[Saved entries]
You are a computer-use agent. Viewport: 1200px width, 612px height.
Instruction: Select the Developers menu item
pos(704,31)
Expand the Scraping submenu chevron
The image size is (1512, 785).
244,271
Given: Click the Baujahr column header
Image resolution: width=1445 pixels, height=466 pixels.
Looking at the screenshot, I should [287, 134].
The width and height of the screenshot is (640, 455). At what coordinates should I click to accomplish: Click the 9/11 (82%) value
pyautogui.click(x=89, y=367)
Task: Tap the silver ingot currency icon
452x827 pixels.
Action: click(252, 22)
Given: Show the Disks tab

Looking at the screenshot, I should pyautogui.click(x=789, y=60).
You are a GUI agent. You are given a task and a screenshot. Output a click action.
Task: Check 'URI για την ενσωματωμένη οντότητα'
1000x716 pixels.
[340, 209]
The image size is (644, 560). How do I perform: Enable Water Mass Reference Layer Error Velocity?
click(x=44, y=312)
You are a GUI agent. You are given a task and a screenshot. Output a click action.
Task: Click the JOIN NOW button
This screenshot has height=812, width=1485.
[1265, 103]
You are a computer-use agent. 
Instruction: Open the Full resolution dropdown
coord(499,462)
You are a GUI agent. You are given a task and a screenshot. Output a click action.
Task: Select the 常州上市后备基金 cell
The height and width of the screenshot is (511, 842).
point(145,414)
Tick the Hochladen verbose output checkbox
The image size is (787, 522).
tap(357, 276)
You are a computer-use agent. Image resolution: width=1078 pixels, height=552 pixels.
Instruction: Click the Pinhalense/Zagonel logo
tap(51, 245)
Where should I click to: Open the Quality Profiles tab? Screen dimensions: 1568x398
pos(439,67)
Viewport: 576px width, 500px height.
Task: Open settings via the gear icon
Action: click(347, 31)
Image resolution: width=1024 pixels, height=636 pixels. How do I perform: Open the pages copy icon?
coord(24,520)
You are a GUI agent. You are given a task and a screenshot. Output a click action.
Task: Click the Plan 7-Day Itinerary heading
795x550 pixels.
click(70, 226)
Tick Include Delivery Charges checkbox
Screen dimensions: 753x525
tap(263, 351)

WHAT YOU SHOULD DO:
Please repeat the data in full so that nothing differs from the original.

ANSWER SECTION:
You are a computer-use agent. Viewport: 1200px width, 612px height.
Instruction: Select the Developers menu item
pos(704,31)
Expand the Scraping submenu chevron
The image size is (1512, 785).
244,271
Given: Click the Baujahr column header
Image resolution: width=1445 pixels, height=466 pixels.
Looking at the screenshot, I should [287, 134].
The width and height of the screenshot is (640, 455). At what coordinates should I click to accomplish: Click the 9/11 (82%) value
pyautogui.click(x=89, y=367)
Task: Tap the silver ingot currency icon
452x827 pixels.
Action: click(252, 22)
Given: Show the Disks tab

Looking at the screenshot, I should pyautogui.click(x=789, y=60).
You are a GUI agent. You are given a task and a screenshot. Output a click action.
Task: Check 'URI για την ενσωματωμένη οντότητα'
1000x716 pixels.
[340, 209]
The image size is (644, 560). How do I perform: Enable Water Mass Reference Layer Error Velocity?
click(x=44, y=312)
You are a GUI agent. You are given a task and a screenshot. Output a click action.
Task: Click the JOIN NOW button
This screenshot has height=812, width=1485.
[1265, 103]
You are a computer-use agent. 
Instruction: Open the Full resolution dropdown
coord(499,462)
You are a GUI agent. You are given a task and a screenshot. Output a click action.
Task: Select the 常州上市后备基金 cell
The height and width of the screenshot is (511, 842).
point(145,414)
Tick the Hochladen verbose output checkbox
The image size is (787, 522).
tap(357, 276)
You are a computer-use agent. Image resolution: width=1078 pixels, height=552 pixels.
Instruction: Click the Pinhalense/Zagonel logo
tap(51, 245)
Where should I click to: Open the Quality Profiles tab? Screen dimensions: 1568x398
pos(439,67)
Viewport: 576px width, 500px height.
Task: Open settings via the gear icon
Action: click(347, 31)
Image resolution: width=1024 pixels, height=636 pixels. How do I perform: Open the pages copy icon?
coord(24,520)
You are a GUI agent. You are given a task and a screenshot. Output a click action.
Task: Click the Plan 7-Day Itinerary heading
795x550 pixels.
click(70, 226)
Tick Include Delivery Charges checkbox
Screen dimensions: 753x525
tap(263, 351)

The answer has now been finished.